--- Document ---

Goliathon looks to fall comfortably into what we might expect in terms of their “weed metal,” despite a line-up change with long standing drummer “Keko”, who left under circumstances undisclosed, to be replaced by Travis Owen of Whores.
There’s some heavy pun usage that’s become a staple element along with that savage low end dirt that is Weedeater on face value….no drastic change afoot. Goliathon’s opening track is an indulgement of the bands prominent sense of humour. What sounds like a collaboration of Dixie and Napoleon Dynamite’s basement jams have some pleasingly hateful lyrics rasped over them in Dixie’s un-mistakable tones, but it isn’t more than a commodity. Then we’re through into gristly core with some slightly darker grooves than we’ve heard since the euphoric filth of God luck… It’s a sly crawling opener, lumbering to a slightly paranoid beat before twisting into Cain Enabler, which is the apex of the album. It holds the vicious catchiness and memorability that goes something like “Riff…whiskey…fist-middle finger..SHOUT”, that will work so well live along with other favourites.
The album has a core of solid tracks with some hefty groove thrown about. Joseph, in particular, fucking swings, which I didn’t notice at first after being honestly underwhelmed with my first run through. It felt to drop the momentum it gained too quickly or not evolve as it should. This, in hindsight, was probably over comparison of previous albums, so as my expectations relaxed there was far more to enjoy. Battered And Fried, is the bands standard deliverance style Southern offering which works well as a swampy change of pace, and adds some texture to the album. The last two tracks are guilty of dropping the ball, with a rehash of the Goliathon riff and some fairly background bass twanging to close that doesn’t have the same ambient eeriness of comparable efforts.
With the relentless touring of the band and losing a key member, no matter how strong the replacement, it’s not surprising that Goliathon doesn’t come across as easy in its flow. Those blasted slabs of premium Weedeater that are present however, will fit nicely into their extensively powerful live arsenal, even if they don’t stand amongst the proud muck of their best releases.

--- Provided information ---

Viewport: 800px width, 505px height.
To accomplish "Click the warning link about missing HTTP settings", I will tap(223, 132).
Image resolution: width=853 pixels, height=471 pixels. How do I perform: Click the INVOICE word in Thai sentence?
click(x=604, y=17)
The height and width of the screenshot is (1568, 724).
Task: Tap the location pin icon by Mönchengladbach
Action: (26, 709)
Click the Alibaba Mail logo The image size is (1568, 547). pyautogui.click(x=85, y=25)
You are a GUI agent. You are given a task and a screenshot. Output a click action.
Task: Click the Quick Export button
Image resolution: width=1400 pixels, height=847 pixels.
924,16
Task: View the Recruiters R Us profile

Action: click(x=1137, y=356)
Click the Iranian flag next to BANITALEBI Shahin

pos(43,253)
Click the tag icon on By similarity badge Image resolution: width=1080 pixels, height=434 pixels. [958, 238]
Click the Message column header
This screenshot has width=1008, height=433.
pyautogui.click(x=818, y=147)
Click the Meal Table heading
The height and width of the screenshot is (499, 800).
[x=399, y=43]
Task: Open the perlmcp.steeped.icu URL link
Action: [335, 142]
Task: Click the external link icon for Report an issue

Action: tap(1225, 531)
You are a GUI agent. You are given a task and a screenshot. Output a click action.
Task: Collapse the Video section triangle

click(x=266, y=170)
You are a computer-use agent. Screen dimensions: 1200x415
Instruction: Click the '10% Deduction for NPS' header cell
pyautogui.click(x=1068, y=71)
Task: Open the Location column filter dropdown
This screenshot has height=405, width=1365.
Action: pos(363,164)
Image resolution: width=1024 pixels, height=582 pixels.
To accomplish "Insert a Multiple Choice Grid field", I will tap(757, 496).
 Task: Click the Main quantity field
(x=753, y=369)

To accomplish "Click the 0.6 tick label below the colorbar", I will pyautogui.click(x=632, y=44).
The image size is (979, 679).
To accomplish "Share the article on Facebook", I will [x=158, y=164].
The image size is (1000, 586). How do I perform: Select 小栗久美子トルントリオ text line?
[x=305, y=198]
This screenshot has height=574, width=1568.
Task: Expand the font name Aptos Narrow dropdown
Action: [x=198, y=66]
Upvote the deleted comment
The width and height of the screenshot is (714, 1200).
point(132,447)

---

Problem
According to the album review, who replaced the drummer "Keko"?

Answer for this exercise
Travis Owen of Whores